:: Texte choisi ::
□ □ □ □
Auteurs de a à z

 
 
 
     

 

 

Hung Hung 鸿鸿

Présentation

par Brigitte Duzan, 9 août 2018

 

Né en octobre 1964 à Tainan, au sud de Taiwan, Hung Hung est un créateur protéiforme, à l’activité foisonnante : il est à la fois écrivain et poète, éditeur, metteur en scène de théâtre, réalisateur et scénariste, et toutes ses créations se recoupent sans rupture. Mais il est aussi bien producteur et organisateur d’événements culturels car il lui importe aussi de faire connaître des œuvres d’autres que lui.

 

Cependant, qu’elle soit littéraire, cinématographique ou théâtrale, son œuvre reste essentiellement « poétique », au sens où elle touche et dérange, en se situant au-delà du quotidien, ou du réel, en créant des associations d’idées inhabituelles, ce qui brouille les repères, donc la perception du monde. Il y a une grande unité dans tous les aspects de son œuvre.

 

Entre théâtre et poésie

 

De son vrai nom Yen Hung-ya (閻鴻亞/阎鸿亚), Hung Hung a fait dans les années 1980 des études d’art dramatique à

 

Hung Hung (on remarquera sur son Tshirt : Einstein on the Beach, opéra compose

par Philip Glass en 1974 et mis en scène

en 1976 par Robert Wilson)

l’Institut national des arts de Taipei (aujourd’hui Université nationale des arts de Taipei). Il monte ses premières pièces alors qu’il est encore étudiant. Il débute ainsi à Taiwan dans les années 1980, c’est-à-dire au moment de la levée de la loi martiale – qui a eu lieu en 1987. C’est une période de mouvements de protestation et d’effervescence socio-culturelle marquée par le développement de différents types de théâtre - théâtre abstrait, engagé, expérimental - dans une atmosphère stimulante. 

 

C’est aussi au début des années 1980 qu’il écrit ses premiers poèmes. Son premier recueil de poésie, « La musique de l’obscurité » (《黑暗中的音樂》), est publié en 1990. Six autres paraîtront entre 1996 et 2014.
□ □ □ □
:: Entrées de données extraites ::

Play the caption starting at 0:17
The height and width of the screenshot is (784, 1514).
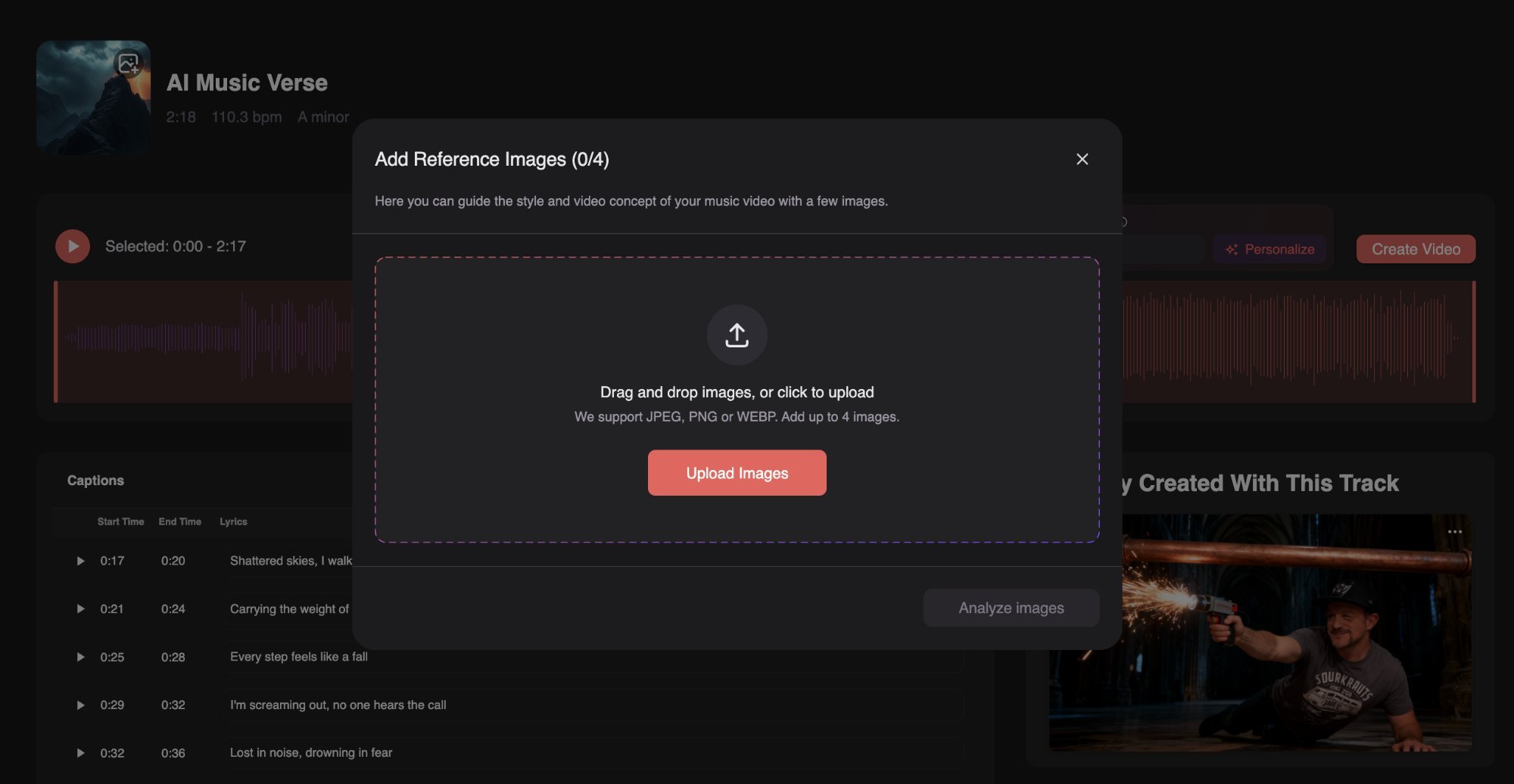coord(79,561)
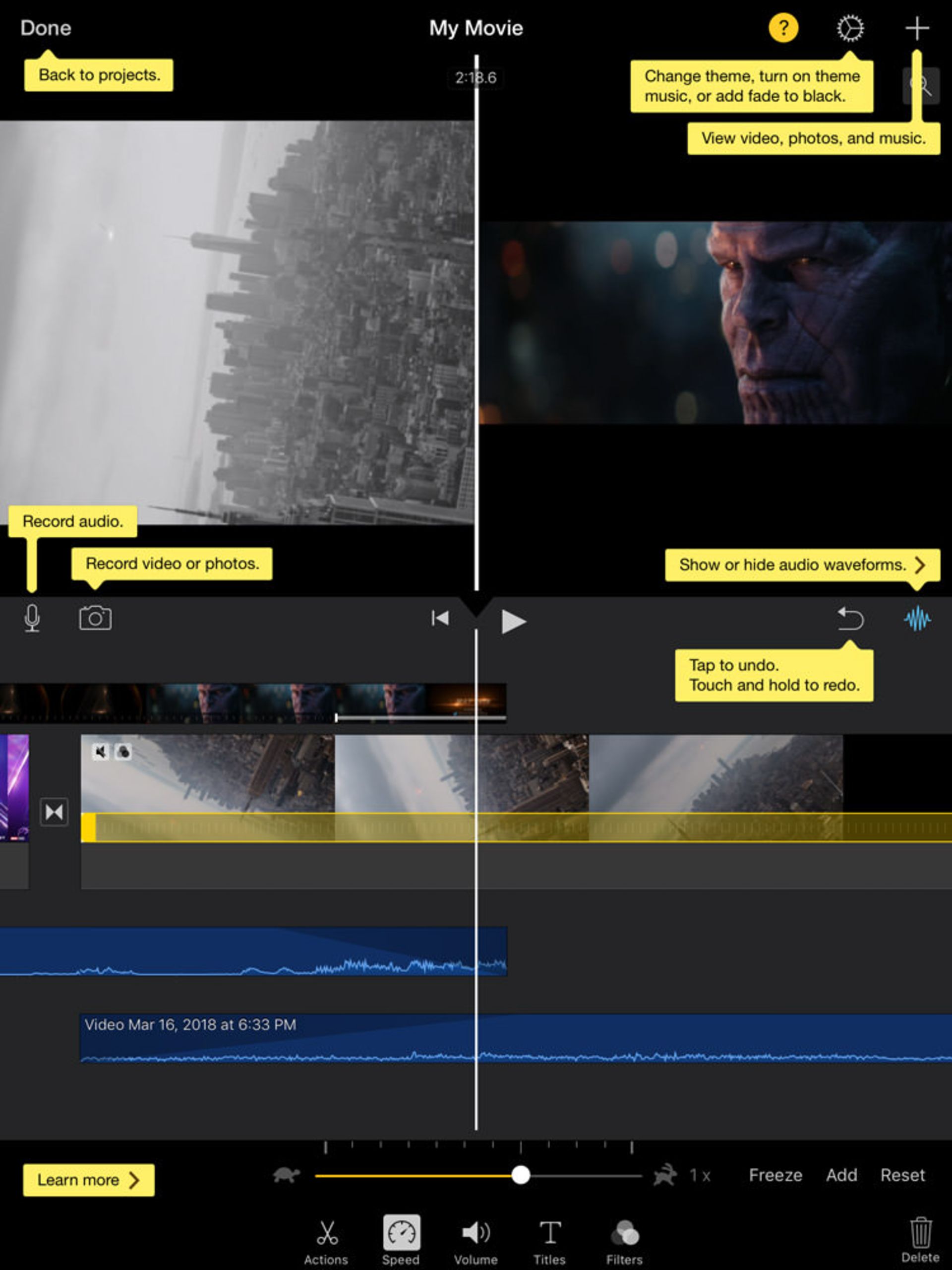Image resolution: width=952 pixels, height=1270 pixels.
Task: Open the Help question mark
Action: (783, 27)
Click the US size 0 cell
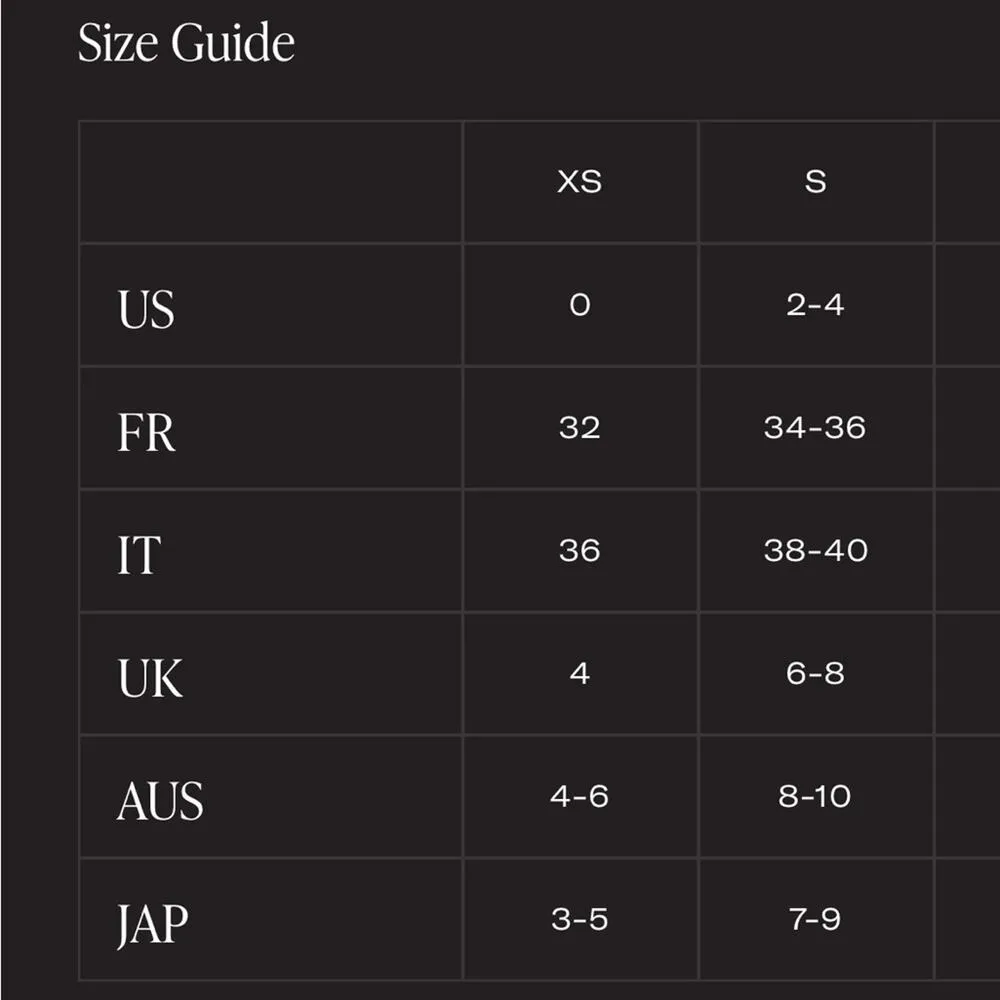This screenshot has height=1000, width=1000. point(580,305)
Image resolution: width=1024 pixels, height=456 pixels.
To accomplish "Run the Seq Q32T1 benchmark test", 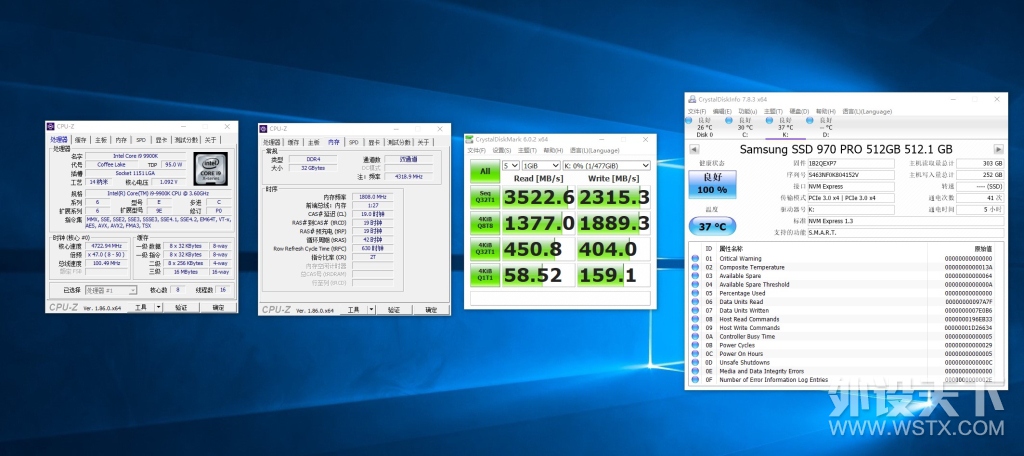I will (x=485, y=198).
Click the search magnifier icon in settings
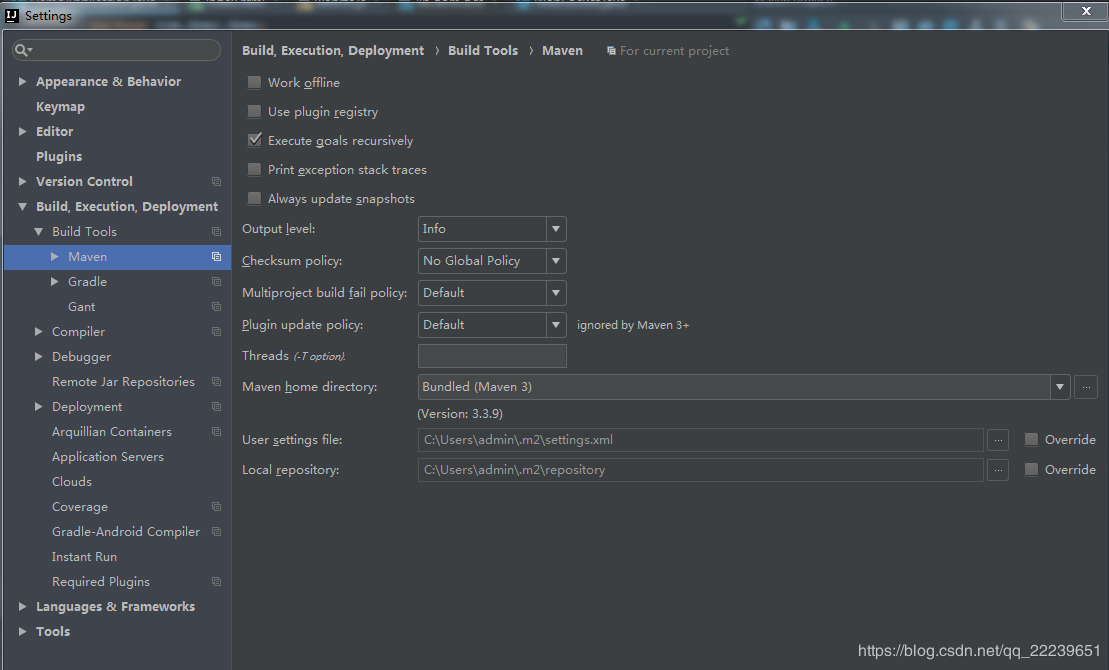The width and height of the screenshot is (1109, 670). pyautogui.click(x=22, y=50)

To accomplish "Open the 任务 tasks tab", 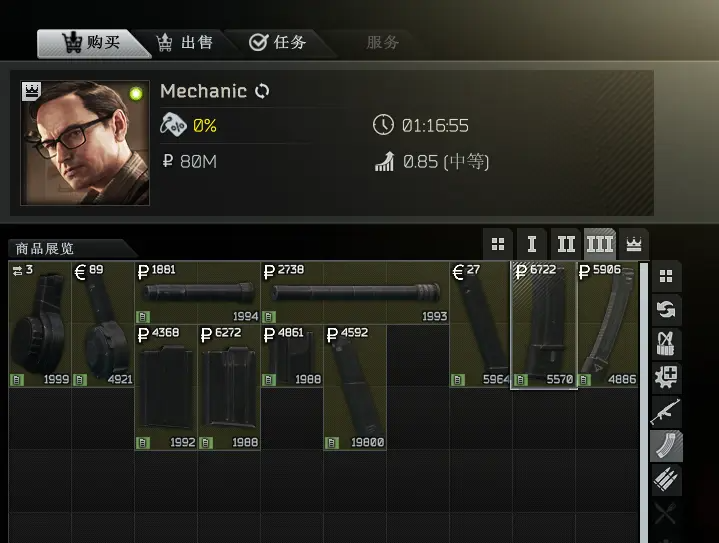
□ □ □ □
:: Travail à faire ::
D'après le texte sur Hung Hung, en quelle année paraît son premier recueil de poésie, « La musique de l’obscurité » ? Veuillez vous appuyer uniquement sur le texte sur Hung Hung.

:: Solution proposée ::
En 1990.